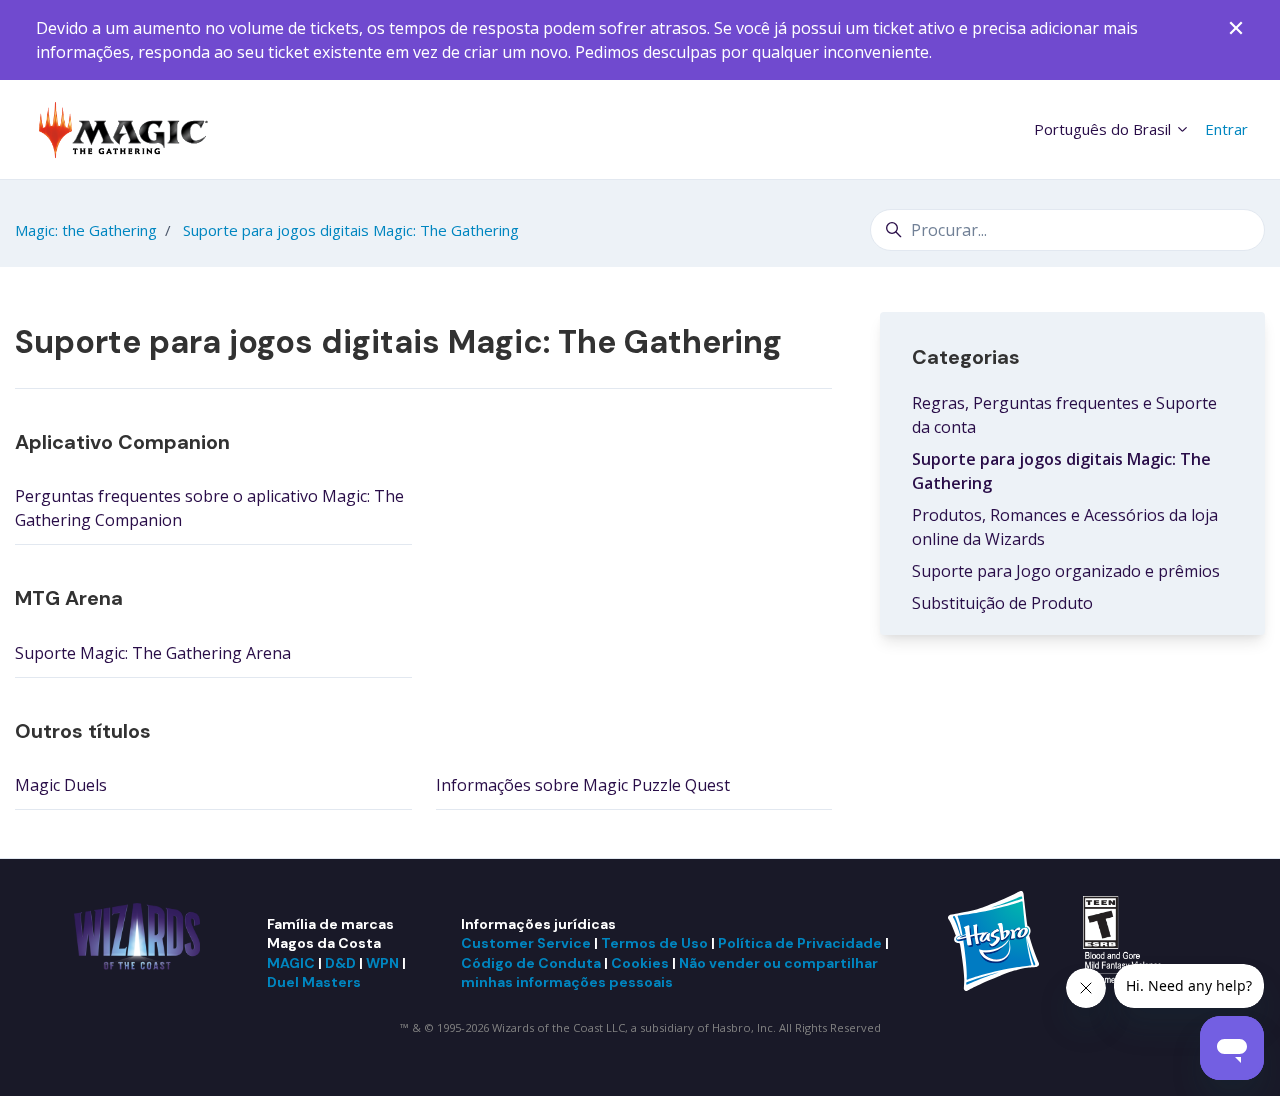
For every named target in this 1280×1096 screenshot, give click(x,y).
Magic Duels (61, 785)
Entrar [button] (1226, 129)
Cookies (640, 963)
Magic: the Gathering (86, 230)
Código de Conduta (531, 963)
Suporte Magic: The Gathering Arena (153, 653)
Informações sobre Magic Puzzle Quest (583, 785)
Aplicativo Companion (122, 442)
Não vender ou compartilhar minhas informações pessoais (669, 972)
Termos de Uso (654, 943)
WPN (382, 963)
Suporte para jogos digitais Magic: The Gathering (351, 230)
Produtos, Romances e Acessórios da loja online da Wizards (1065, 527)
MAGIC (291, 963)
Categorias (966, 357)
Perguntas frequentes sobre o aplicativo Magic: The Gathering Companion (209, 508)
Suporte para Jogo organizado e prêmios (1066, 571)
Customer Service (526, 943)
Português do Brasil (1104, 129)
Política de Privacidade (800, 943)
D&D (340, 963)
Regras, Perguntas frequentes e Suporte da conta (1064, 415)
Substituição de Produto (1002, 603)
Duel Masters (314, 982)
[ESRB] (1126, 939)
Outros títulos (83, 731)
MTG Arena (69, 598)
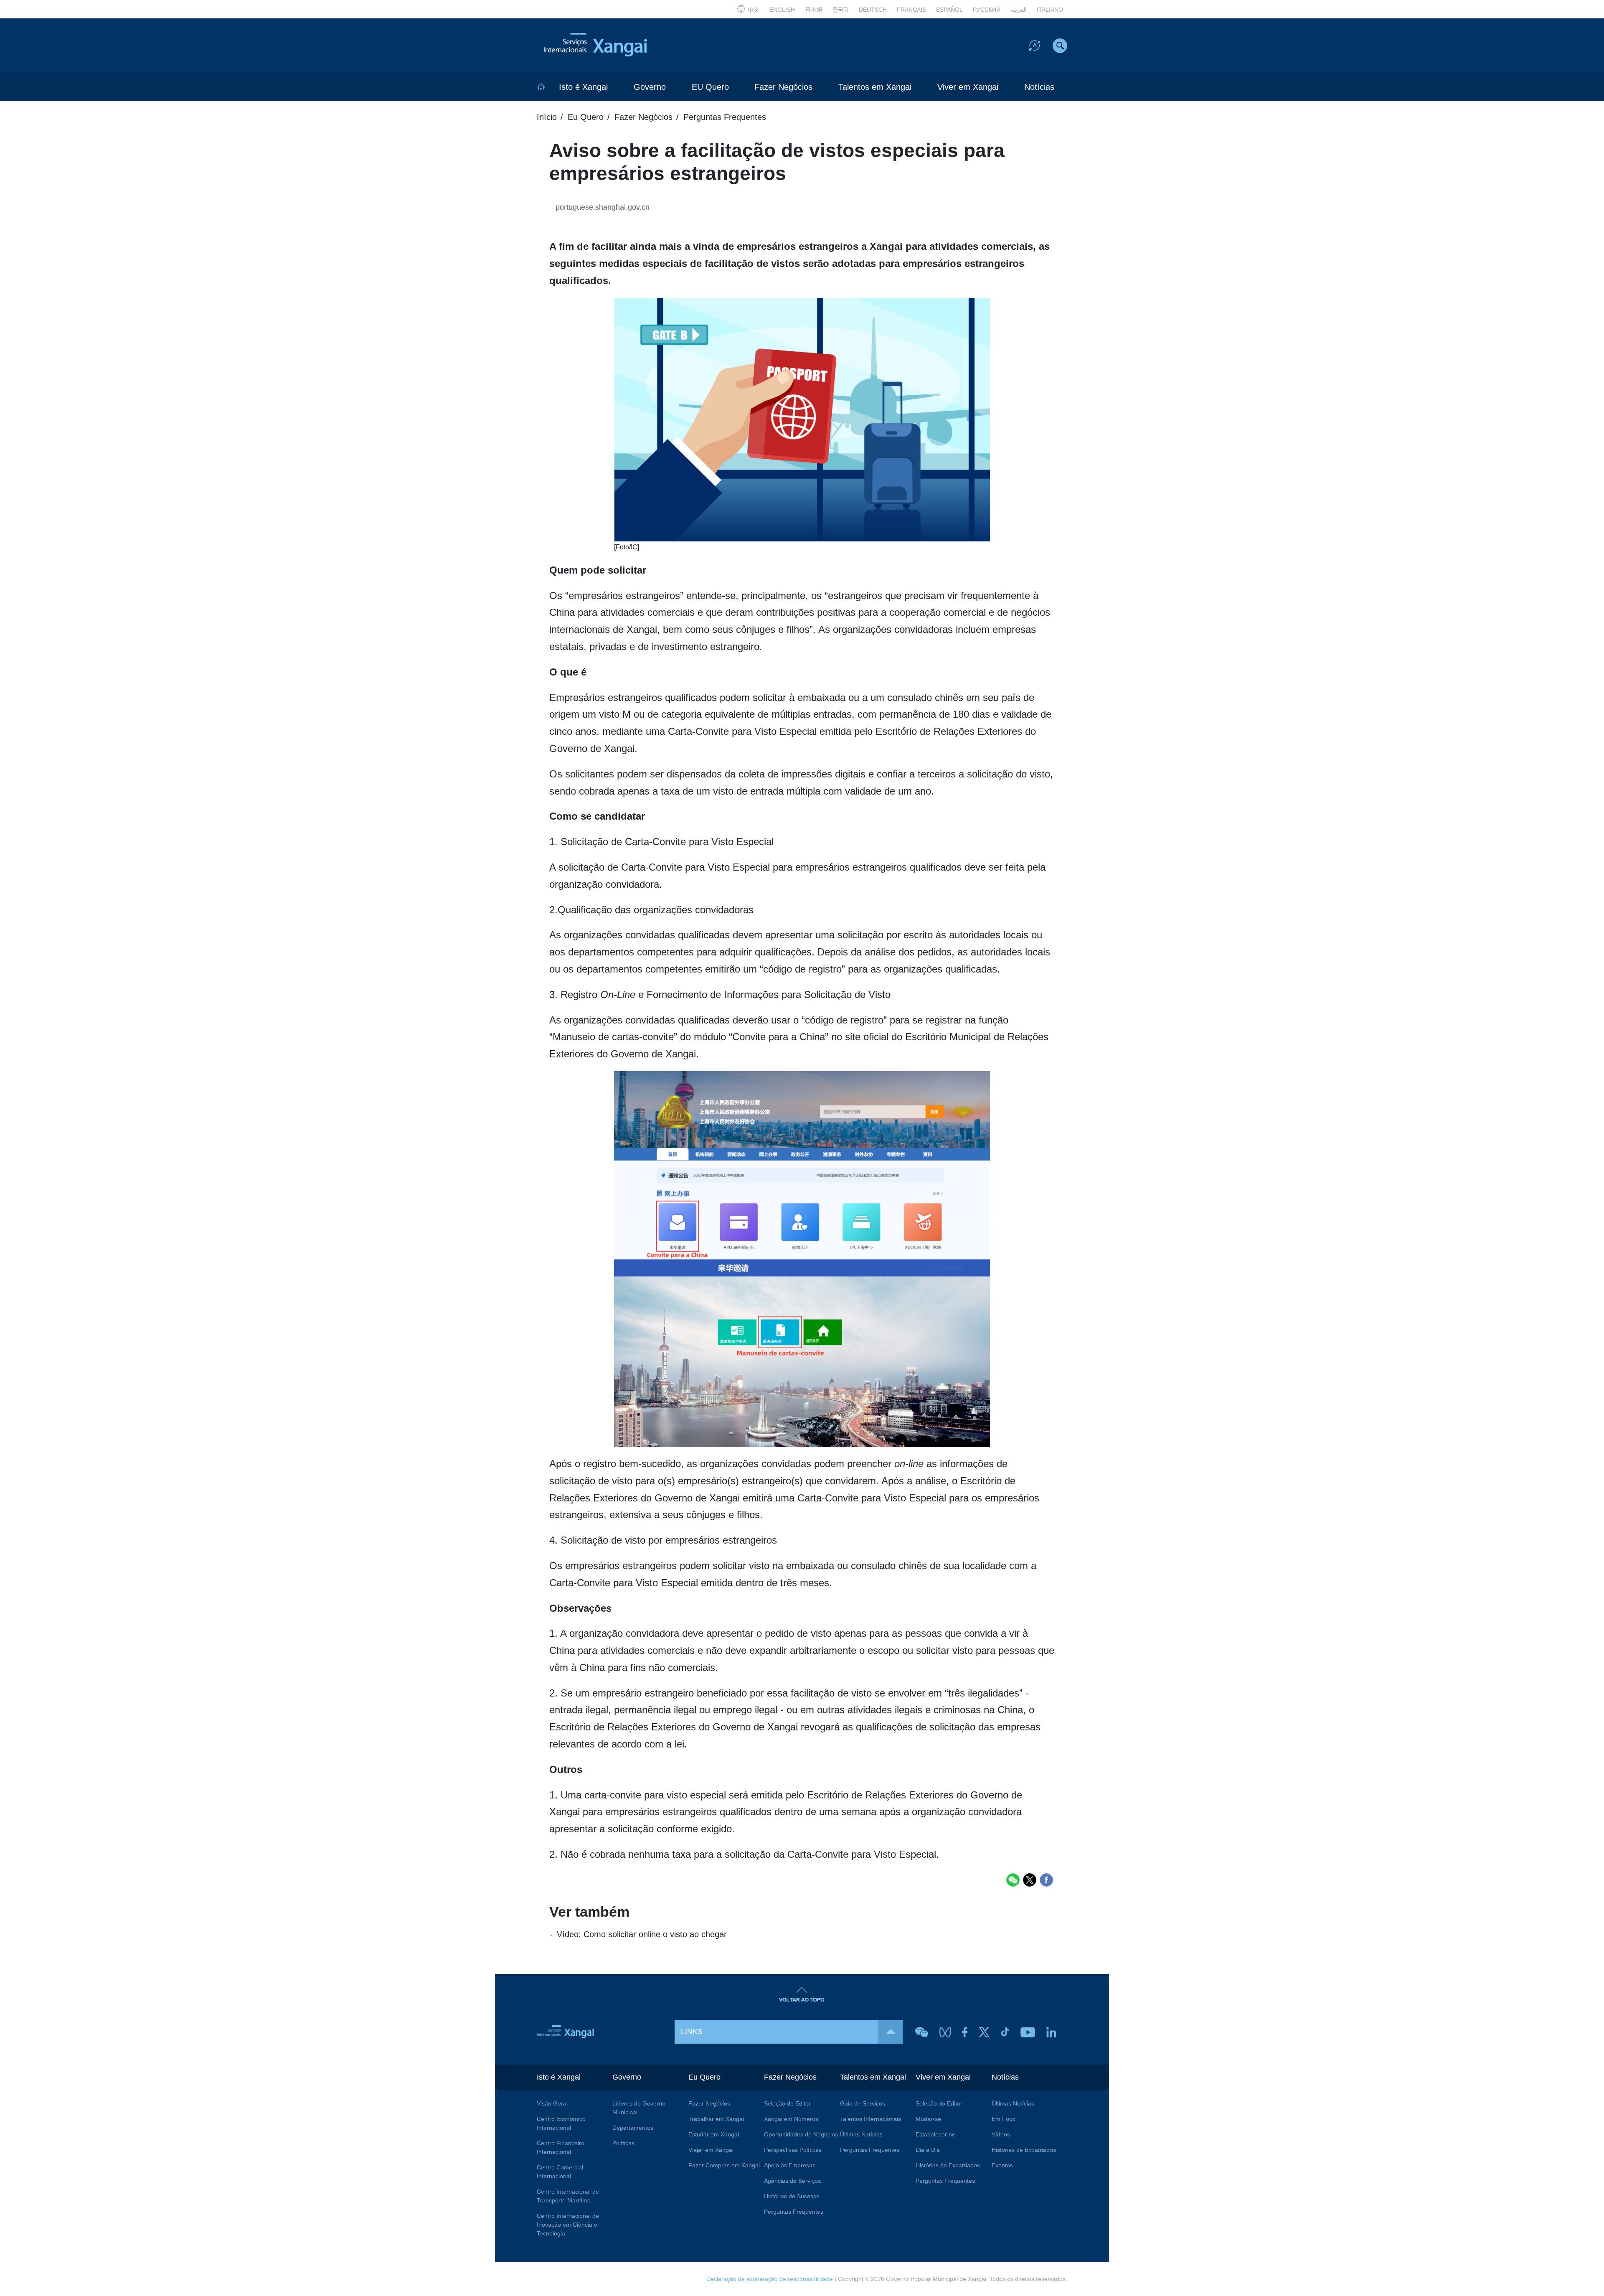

*****

TASK DETAILS: Show each line of the data that contains the string "Perguntas".

SOLUTION BELOW:
Perguntas frequentes sobre o aplicativo Magic: The Gathering Companion (209, 508)
Regras, Perguntas frequentes e Suporte da conta (1064, 415)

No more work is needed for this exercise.